Ага. Значит, эти вялые хризантемы предназначались для покойников. Меня передернуло. Похоже, тетя это поняла, потому что добавила:
— Мы должны готовиться к экзамену, который будет проходить в следующем месяце. Хризантемы входят в обязательную программу, поэтому сегодня у нас хороший шанс попрактиковаться.
— Что еще за экзамен? Я думала, что студенты автоматически получают сертификат после окончания учебного курса.
В моем пособии для иностранцев черным по белому было написано, что, пройдя двадцать уроков и заплатив десять тысяч иен, я спокойно получу диплом четвертой ступени.

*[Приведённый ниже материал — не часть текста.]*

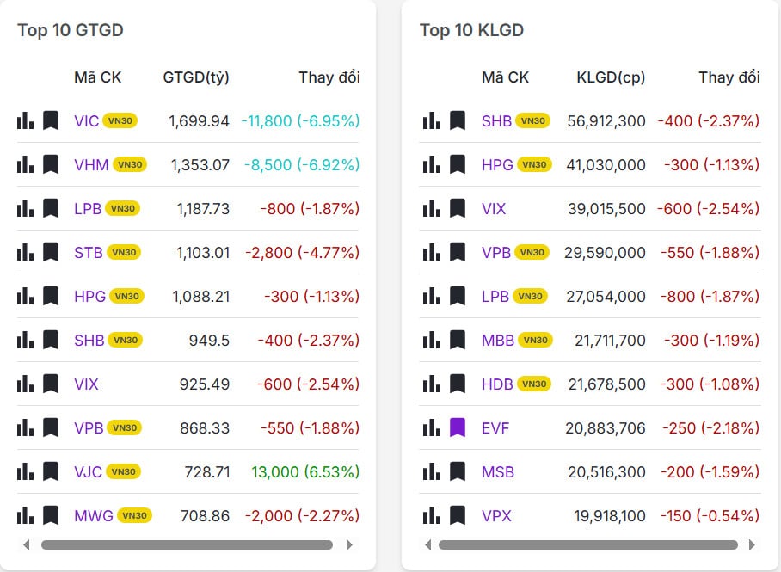The height and width of the screenshot is (572, 781).
Task: Click the right scroll arrow under Top 10 GTGD
Action: tap(350, 544)
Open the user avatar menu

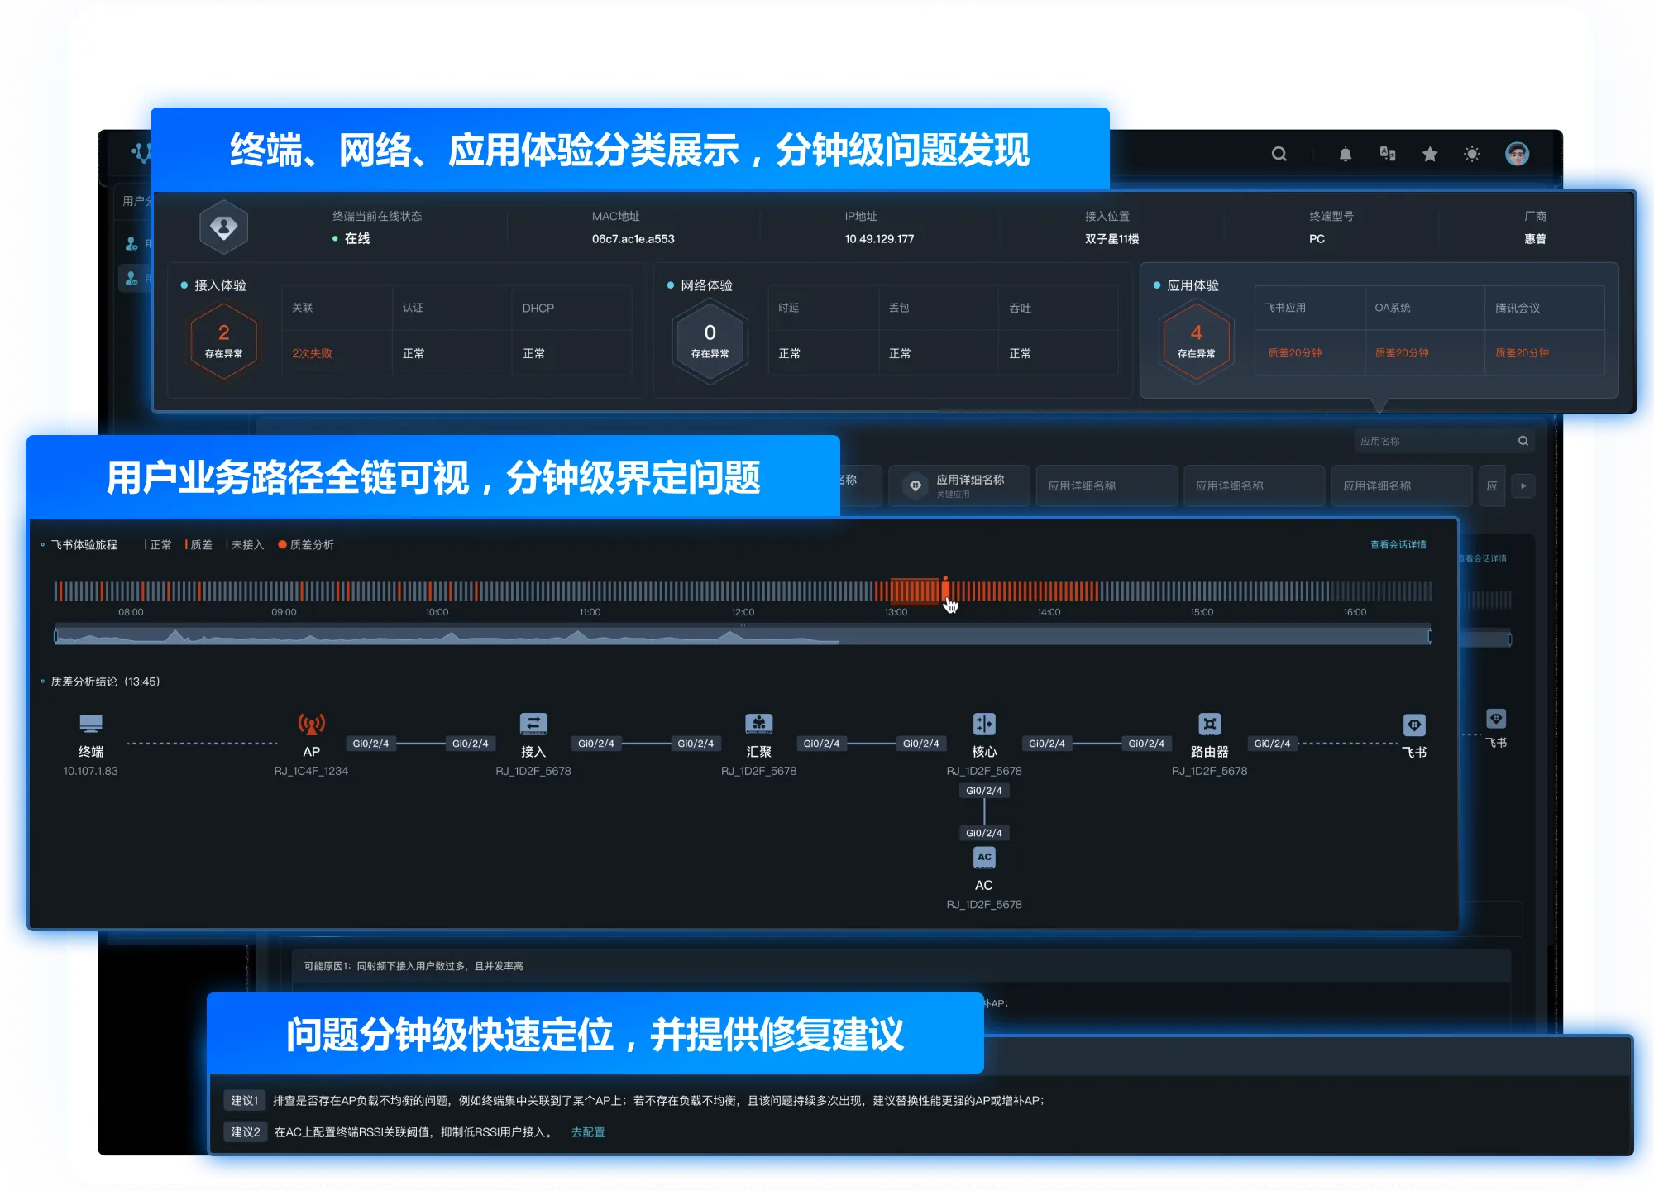tap(1517, 154)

— Это касается только иностранцев. Японцы должны сдать два экзамена, то есть собрать две композиции, — объяснила Норие. — Один экзамен — это работа по заданной теме, второй — произвольная программа. Мастер, обладающий высокой степенью, должен высказать свое мнение и поставить оценку.
— Это как же? Экзаменатор осматривает букеты, а потом вслух обсуждает их достоинства и недостатки? — спросила я, припоминая, каких нервов стоило ожидание окончательных вердиктов Сакуры и Масанобу Каямы.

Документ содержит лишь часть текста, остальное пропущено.